To address some of these limitations, future studies should: 1) investigate the longitudinal effects of cancer and sleep duration on DM; 2) utilize objective data to assess whether and how short or long sleep durations affect the shared biological etiology of cancer and DM; 3) investigate if our findings vary across different cancer types; and 4) check whether long sleep duration has a similar protective effect on other cardiovascular or cardiometabolic conditions other than DM.
Conclusion
Our findings demonstrate that cancer history as well as short or long sleep durations are independently associated with DM and might increase an individual’s likelihood of having DM. However, short sleep did not significantly moderate the relationship between cancer and DM, while long sleep duration did suggest that cancer survivors who reported long sleep duration were less likely to report DM. Although these findings do not provide mechanistic insights into glucose homeostasis derangements and DM development and maintenance among cancer survivors, they highlight the importance of sleep as a preventive strategy to stave off DM among cancer survivors. We expect that these findings will help clinicians, interventionists, and health policymakers to integrate sleep as a core feature in cancer survivorship care to reduce risk of comorbid conditions such as DM. A tangible and easy-to-adapt method is to include sleep as part of standard medical screening, assessment, and treatment for cancer survivors, especially individuals at high risk for DM.

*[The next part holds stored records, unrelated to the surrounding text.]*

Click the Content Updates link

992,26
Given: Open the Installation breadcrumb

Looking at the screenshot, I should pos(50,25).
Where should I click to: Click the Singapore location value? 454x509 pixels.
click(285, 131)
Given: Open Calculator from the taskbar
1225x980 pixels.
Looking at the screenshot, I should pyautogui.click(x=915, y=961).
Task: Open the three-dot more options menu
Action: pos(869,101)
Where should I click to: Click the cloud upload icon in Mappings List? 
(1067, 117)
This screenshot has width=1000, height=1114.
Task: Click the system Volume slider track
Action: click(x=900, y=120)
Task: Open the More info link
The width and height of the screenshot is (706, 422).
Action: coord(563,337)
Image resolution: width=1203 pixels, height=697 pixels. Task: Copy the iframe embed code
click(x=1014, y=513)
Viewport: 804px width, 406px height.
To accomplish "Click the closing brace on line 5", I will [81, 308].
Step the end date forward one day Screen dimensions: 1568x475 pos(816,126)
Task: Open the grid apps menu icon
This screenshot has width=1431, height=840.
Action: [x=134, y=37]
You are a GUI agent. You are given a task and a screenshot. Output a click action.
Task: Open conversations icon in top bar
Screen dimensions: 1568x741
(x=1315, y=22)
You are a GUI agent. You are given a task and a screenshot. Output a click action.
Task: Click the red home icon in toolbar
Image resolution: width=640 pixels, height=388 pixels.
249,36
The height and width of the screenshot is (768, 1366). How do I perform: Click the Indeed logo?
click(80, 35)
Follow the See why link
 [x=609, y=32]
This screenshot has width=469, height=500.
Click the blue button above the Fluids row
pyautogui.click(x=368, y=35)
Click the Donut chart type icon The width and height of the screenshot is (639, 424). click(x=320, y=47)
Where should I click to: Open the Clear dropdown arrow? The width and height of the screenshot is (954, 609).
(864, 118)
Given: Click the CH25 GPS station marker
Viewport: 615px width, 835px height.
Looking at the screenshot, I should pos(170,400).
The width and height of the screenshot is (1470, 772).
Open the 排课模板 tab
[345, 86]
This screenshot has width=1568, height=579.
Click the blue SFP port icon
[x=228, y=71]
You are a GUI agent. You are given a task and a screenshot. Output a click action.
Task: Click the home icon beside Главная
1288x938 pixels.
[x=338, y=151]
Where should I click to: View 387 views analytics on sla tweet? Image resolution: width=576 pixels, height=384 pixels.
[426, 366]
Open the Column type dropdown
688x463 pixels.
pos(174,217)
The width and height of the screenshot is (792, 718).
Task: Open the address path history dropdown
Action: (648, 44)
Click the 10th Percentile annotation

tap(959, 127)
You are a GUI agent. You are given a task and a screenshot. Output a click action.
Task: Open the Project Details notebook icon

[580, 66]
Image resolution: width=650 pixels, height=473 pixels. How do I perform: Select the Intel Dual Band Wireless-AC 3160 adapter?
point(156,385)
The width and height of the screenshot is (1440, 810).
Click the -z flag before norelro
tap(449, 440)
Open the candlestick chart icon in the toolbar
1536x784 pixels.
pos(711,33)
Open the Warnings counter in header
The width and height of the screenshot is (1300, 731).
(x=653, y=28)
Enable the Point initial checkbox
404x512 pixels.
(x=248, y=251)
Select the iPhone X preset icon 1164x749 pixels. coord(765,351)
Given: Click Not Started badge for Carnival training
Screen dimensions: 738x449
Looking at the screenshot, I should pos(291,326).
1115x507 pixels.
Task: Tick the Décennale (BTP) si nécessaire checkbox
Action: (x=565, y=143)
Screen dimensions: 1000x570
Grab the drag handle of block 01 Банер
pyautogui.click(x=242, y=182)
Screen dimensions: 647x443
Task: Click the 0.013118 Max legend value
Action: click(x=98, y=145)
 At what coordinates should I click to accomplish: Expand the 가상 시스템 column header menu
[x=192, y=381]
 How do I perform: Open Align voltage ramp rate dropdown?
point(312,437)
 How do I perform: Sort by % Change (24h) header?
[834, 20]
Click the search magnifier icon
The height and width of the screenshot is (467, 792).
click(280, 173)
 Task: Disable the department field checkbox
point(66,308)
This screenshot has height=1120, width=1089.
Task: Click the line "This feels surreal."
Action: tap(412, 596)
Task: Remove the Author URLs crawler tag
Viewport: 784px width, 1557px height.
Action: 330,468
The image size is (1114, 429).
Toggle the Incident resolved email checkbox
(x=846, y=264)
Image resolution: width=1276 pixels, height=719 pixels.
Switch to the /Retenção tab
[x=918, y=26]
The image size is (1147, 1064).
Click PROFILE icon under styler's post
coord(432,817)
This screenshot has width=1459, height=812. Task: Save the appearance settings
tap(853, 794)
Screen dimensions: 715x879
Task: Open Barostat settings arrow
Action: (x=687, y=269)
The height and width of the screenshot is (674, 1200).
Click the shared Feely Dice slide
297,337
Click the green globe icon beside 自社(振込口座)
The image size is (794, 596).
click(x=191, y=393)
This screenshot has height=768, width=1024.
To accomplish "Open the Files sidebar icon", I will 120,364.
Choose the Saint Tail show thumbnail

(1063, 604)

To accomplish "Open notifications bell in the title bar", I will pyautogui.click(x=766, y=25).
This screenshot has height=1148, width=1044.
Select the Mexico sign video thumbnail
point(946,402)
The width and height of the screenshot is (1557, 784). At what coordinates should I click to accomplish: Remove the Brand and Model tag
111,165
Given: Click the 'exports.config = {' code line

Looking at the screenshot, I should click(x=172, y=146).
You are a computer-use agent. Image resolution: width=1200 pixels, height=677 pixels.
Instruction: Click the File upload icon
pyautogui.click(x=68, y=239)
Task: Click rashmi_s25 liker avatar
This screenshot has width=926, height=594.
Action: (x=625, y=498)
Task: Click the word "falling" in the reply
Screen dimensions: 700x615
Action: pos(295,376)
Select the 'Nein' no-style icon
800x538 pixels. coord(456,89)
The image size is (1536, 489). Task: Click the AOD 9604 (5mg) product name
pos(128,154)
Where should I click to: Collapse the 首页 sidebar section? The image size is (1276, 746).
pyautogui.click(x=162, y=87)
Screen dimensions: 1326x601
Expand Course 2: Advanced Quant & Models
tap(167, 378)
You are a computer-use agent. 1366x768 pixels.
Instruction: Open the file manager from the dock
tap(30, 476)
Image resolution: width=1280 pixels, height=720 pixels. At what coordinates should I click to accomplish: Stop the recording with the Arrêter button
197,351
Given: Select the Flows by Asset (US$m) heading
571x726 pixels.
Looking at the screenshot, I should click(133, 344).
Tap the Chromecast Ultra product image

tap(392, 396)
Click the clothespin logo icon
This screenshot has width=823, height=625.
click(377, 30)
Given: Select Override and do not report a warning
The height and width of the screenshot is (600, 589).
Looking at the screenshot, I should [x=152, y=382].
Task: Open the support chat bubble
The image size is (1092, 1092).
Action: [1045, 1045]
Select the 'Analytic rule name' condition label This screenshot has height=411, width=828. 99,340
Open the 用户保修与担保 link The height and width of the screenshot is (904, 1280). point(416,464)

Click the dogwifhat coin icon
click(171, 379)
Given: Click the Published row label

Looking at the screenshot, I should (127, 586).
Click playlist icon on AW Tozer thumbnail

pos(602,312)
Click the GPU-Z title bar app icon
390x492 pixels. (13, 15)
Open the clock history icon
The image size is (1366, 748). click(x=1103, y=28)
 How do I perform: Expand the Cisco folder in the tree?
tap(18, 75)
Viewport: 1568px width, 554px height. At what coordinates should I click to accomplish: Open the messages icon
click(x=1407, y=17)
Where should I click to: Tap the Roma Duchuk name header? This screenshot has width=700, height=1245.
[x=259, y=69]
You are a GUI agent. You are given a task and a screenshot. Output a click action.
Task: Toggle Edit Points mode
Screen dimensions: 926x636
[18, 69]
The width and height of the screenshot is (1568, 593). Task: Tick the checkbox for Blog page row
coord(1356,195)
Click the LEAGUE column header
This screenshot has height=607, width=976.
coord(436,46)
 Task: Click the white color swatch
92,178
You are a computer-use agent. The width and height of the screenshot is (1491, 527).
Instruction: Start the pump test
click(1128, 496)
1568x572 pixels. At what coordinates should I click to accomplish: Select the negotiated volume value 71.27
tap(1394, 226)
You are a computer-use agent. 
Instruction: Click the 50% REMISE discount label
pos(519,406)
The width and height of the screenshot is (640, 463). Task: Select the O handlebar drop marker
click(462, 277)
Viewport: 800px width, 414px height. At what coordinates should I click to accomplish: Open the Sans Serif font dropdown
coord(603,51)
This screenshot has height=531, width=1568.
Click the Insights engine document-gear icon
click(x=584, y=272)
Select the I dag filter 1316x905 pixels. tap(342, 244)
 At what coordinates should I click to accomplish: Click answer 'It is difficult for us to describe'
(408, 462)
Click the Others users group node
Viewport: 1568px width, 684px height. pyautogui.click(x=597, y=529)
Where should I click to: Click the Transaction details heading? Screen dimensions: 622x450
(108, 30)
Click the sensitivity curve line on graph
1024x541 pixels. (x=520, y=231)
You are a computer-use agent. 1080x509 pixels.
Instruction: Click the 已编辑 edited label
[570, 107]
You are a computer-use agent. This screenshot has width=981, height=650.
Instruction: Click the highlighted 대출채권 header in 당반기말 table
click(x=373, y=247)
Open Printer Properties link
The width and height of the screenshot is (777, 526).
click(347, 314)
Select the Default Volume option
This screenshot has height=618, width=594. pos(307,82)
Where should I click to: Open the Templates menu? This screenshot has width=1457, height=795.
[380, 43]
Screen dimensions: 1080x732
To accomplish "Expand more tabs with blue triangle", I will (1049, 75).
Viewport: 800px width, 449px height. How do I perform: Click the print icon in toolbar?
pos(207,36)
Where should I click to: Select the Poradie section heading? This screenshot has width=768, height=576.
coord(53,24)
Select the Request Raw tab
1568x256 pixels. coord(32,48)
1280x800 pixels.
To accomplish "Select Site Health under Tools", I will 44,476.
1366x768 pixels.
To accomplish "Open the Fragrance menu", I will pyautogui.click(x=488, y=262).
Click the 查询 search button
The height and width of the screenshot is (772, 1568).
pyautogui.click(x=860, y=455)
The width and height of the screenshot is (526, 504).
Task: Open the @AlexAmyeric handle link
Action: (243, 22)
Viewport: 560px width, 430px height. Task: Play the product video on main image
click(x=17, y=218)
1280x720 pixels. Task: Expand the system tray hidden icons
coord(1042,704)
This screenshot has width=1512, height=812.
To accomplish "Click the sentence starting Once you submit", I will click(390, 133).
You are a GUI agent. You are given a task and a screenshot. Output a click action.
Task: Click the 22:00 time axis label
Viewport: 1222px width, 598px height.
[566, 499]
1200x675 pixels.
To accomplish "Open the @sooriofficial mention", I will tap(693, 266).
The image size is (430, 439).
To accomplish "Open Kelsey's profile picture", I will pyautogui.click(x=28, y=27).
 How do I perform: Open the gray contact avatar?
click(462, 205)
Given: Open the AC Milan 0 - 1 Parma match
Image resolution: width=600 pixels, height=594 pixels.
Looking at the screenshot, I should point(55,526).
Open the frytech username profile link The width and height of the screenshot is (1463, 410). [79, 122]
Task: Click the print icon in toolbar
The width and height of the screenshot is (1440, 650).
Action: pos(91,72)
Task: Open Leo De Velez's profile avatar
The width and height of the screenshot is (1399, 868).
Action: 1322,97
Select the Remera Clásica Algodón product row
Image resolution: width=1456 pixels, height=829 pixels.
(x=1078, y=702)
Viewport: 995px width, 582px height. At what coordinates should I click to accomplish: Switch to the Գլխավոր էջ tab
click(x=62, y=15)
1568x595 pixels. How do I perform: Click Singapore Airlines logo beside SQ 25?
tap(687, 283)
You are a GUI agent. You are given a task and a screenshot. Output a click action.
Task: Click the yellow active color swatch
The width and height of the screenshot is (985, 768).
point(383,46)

The abstract of this paper was presented at the 2016 SLEEP Conference as a poster presentation with interim findings. The poster’s abstract was published in “Poster Abstracts” in SLEEP. Please see reference: Sleep. 2016:39:A271-A271. DOI: EMBASE:72303638.
Acknowledgments
This work was supported by funding from the NHLBI (K01HL135452) and NIMHD (R01MD007716).
Footnotes
Disclosure
The authors report no conflicts of interest in this work.